No alla revisione automatica per chi non guida da molto tempo

A riportare alla luce la questione è stato il caso di un autista professionale a cui era stata sospesa la patente per due anni a causa di un'infrazione. Il soggetto non era più andato a ritirare il documento e solo dopo 5 anni ne aveva richiesto un duplicato. L'Ufficio Patenti della Provincia di Bolzano, a quel punto, aveva provveduto a produrlo, ma dopo averlo riclassificato da categoria C, quella riservata ai camion, a categoria B destinata a chi guida le auto. A quel punto l'autista aveva impugnato il provvedimento; chiamato a decidere è stato il Tar di Bolzano che ha dato ragione all'uomo in quanto "l'idoneità alla guida di un soggetto non può essere desunta in via meccanica dal fatto che il ricorrente non abbia chiesto il rinnovo della sua patente per un periodo più o meno lungo, senza che venga compiuta una valutazione specifica di altri elementi giustificativi della disposta revisione".

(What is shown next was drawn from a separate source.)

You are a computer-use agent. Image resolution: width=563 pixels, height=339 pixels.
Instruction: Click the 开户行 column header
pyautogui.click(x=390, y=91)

Per mantenere la licenza di guida dopo un periodo di inattività, anche prolungato, dal condurre un veicolo non è strettamente necessario sostenere nuovamente gli esami di abilitazione; la revisione, quindi, non va disposta automaticamente dopo il mancato utilizzo triennale della licenza ma va effettuata una valutazione personalizzata, caso per caso, sui motivi che hanno portato al mancato rinnovo. Sarà quindi compito degli organi preposti accertare, valutando i motivi di ogni caso in esame, se l'automobilista deve o meno sottoporsi alla revisione.